How to create a Google Service Account client secrets JSON key

Picture by Artem Beliaikin, Pexels.

5 minutes to read

The Google Cloud Platform offers a variety of ways for users, or applications, to authenticate themselves in order to gain access to data. For Python developers, one of the most practical is to create a Google Service Account and authenticate using a client secrets JSON key file.

Service Accounts are effectively user accounts for server applications. While a user account lets you login to a Google service, such as Google Search Console or Google Analytics, a Google Service Account lets an application login and access the data instead.

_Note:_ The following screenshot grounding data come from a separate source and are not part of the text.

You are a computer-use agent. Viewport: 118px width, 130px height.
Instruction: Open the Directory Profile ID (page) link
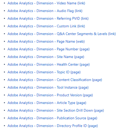53,126
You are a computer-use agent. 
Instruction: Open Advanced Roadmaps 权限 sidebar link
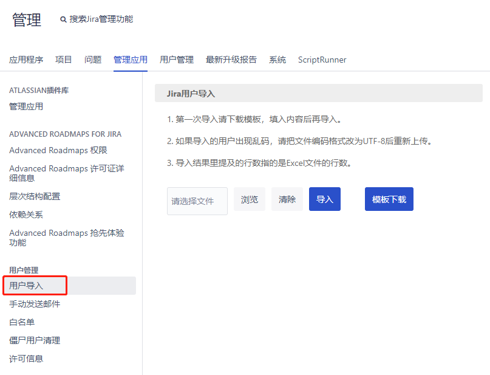click(58, 150)
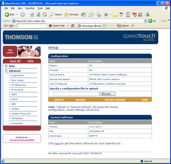Click the Favorites star button

[71, 15]
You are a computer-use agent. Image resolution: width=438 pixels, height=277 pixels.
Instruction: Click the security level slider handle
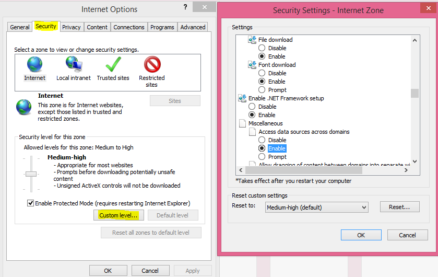31,174
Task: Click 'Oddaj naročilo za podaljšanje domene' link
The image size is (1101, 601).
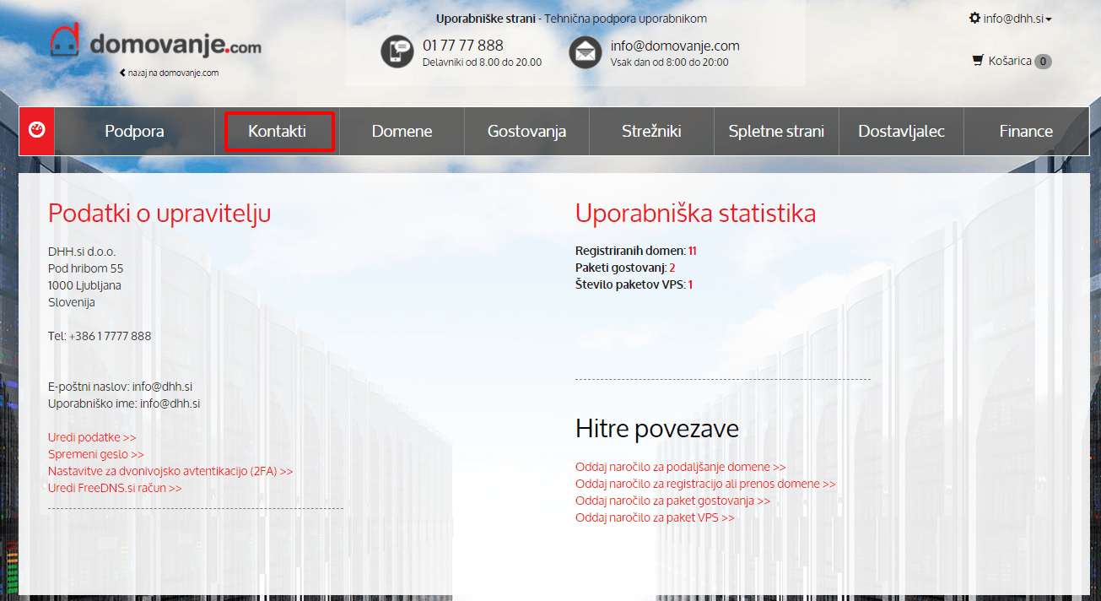Action: [x=680, y=467]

Service Account privileges

As with a regular user account, you can grant your Service Account access to specific services or Google APIs, and you can restrict what they can do. For example, you may want to create a Google Service Account with read only access to Google Analytics.

Since Service Accounts can provide access to confidential data stored on Google Cloud, or allow an application to use services for which you could be billed, it’s important to restrict the privileges of the account and take care not to lose the key or deploy it a public GitHub repository.

Understanding client secrets JSON key files

When you create the service account, Google will also create a unique email address for the Service Account user, that you’ll need to add to your chosen service (i.e. Google Analytics or Google Search Console) to provide access.

You can then create a client secrets JSON key file via which your application can authenticate. The key file itself is a small text file based on JavaScript object notation, or JSON, that contains various identifiers used to let your application authenticate and access your data.

Here’s an obfuscated example JSON client secrets key file. This contains the project_id, the private_key_id, and the private_key itself, as well as the client_email that you add to the account. Here’s how to create the client secrets JSON key and a service account so you can use it within your Python applications.

{
  "type": "service_account",
  "project_id": "jupyter",
  "private_key_id": "xxxxxxxxxxxxxxxxx",
  "private_key": "-----BEGIN PRIVATE KEY-----XXXXXX-----END PRIVATE KEY-----\n",
  "client_email": "xxxxx@xxxxxx.iam.gserviceaccount.com",
  "client_id": "xxxxxx",
  "auth_uri": "https://accounts.google.com/o/oauth2/auth",
  "token_uri": "https://oauth2.googleapis.com/token",
  "auth_provider_x509_cert_url": "https://www.googleapis.com/oauth2/v1/certs",
  "client_x509_cert_url": "https://www.googleapis.com/robot/v1/metadata/x509/xxxxx@xxxxxx.iam.gserviceaccount.com"
}

In the Google Developers Console

Go to the Google Developers Console
Ensure you are logged in to the correct Google account
Search for the API service you wish to enable, i.e. “Google Search Console API” and click “Enable”
Go to APIs and Services > Credentials and click “+ Create Credentials” and select “Service Account”
Enter a name for the service account, i.e. “Google Search Console API service account”.
Change the email to something you’ll recognise, i.e. “gsc-api-service-account@”.
Click “Create and Continue” and select a role, i.e. Basic > Viewer, then click “Done”.
Copy the email address created, i.e. gsc-api-service-account@xxxxxxxxxxx.iam.gserviceaccount.com
In Credentials > Service Accounts click the email address added
Click “Keys” > “Add key” > “Create new key” > “JSON” > “Create”
Download the key and give it a name to identify what it does, i.e. mysite-client-secrets.json

In Google Search Console

Go to Google Search Console
Ensure you are logged in to the correct Google account
Select the property you want to access
Click the Settings icon in the sidebar
Click Users and Permissions > Add User
Enter the email address for the Service Account user and grant permissions

Can’t add a user to your Google Search Console account?

Adding a user to Google Search Console can be very confusing, as many users are delegated owners rather than verified owners. If you’re a delegated owner, when you follow the steps below you won’t find the “Add user” button.

Instead, you will need to get the verified owner to follow the steps above, or follow one of the steps shown to verify your own account. The easiest way to do this is via your Google Analytics account.

Using your client secrets JSON key file

Once you’ve downloaded your client secrets key file, and have added the service account email as a user to the Google service, all you need to do now is place the key in a specific location on your machine and pass the filepath to your application to authenticate.

In the example below I’m using the seo module from EcommerceTools to run a Google Search Console API query on my GSC data using the client_secrets.json keyfile.

from ecommercetools import seo

key = "client_secrets.json"
site_url = "http://example.com"
start_date = "2020-05-01"
end_date = "2021-06-30"

payload = {
    'startDate': start_date, 
    'endDate': end_date,
    'dimensions': ["page"],  
    'rowLimit': 10000,
    'startRow': 0
}

df = seo.query_google_search_console(key, site_url, payload)
df.sort_values(by='clicks', ascending=False).head()

Matt Clarke, Sunday, September 05, 2021

Matt Clarke Matt is an Ecommerce and Marketing Director who uses data science to help in his work. Matt has a Master's degree in Internet Retailing (plus two other Master's degrees in different fields) and specialises in the technical side of ecommerce and marketing.